• Can J Anaesth · Dec 1992

    Pressure controlled-inverse ratio ventilation and pulmonary gas exchange during lower abdominal surgery.

    • W A Tweed and P L Tan.
    • Department of Anaesthesia, National University Hospital, National University of Singapore.
    • Can J Anaesth. 1992 Dec 1;39(10):1036-40.

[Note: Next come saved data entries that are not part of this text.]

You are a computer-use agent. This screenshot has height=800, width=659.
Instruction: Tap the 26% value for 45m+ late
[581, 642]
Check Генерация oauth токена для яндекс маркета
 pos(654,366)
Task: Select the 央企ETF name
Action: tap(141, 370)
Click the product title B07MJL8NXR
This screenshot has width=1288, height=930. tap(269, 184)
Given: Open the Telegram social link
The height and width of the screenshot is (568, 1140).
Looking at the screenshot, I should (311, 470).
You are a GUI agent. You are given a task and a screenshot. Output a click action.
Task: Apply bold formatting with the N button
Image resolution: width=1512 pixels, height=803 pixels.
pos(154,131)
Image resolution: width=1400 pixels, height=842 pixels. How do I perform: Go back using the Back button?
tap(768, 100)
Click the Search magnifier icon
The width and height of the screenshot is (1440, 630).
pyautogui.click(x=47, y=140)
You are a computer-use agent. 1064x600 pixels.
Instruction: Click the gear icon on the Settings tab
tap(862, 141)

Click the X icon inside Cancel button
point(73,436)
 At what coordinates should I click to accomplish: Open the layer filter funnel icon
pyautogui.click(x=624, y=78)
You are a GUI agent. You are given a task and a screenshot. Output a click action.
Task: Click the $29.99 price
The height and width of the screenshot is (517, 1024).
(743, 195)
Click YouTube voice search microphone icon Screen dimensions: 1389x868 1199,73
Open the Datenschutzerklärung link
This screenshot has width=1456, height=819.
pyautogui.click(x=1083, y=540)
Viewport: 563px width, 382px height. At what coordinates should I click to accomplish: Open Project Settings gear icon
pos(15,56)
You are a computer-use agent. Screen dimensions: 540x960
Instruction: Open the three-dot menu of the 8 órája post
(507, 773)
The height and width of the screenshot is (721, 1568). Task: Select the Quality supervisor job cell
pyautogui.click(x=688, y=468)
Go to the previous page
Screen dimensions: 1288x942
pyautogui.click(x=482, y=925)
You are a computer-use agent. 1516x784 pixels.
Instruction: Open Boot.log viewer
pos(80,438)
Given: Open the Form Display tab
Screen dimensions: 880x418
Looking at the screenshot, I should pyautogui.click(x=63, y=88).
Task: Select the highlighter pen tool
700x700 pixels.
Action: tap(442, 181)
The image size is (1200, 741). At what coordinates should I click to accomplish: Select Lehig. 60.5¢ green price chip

    AbstractAlthough pressure controlled-inverse ratio ventilation (PC-IRV) has been used successfully in the treatment of respiratory failure, it has not been applied to the treatment of respiratory dysfunction during anaesthesia. With PC-IRV the inspiratory wave form is fundamentally altered so that inspiratory time is prolonged (inverse I:E), inspiratory flow rate is low, and the peak inspiratory pressure is limited. Positive end-expiratory pressure (PEEP) can be applied and the mean airway pressure is higher than with conventional ventilation. To assess the clinical efficacy of this new mode of ventilation we studied ten patients having lower abdominal gynaecologic surgery in the Trendelenburg position under general anaesthesia. Pulmonary O2 exchange was determined during four steady states: awake control (AC), after 30 and 60 min of PC-IRV during surgery, and at the end of surgery. Patients' lungs were ventilated with air/O2 by a Siemens 900C servo ventilator in the PC-IRV mode with an I:E ratio of 2:1 and 5 cm H2O of PEEP. The FIO2 was controlled at 0.5 and arterial blood gases were used to calculate the oxygen tension-based indices of gas exchange. There were significant increases of (A-a) DO2 at 30 and 60 min (41 and 43%). These changes were less than those reported in a previous study using conventional tidal volume ventilation (7.5 ml.kg-1) and were similar to those in patients whose lungs were ventilated with high tidal volumes (12.7 ml.kg-1). Thus, in this clinical model of compromised gas exchange, arterial oxygenation was better with PC-IRV than with conventional ventilation, but not better than with large tidal volume ventilation.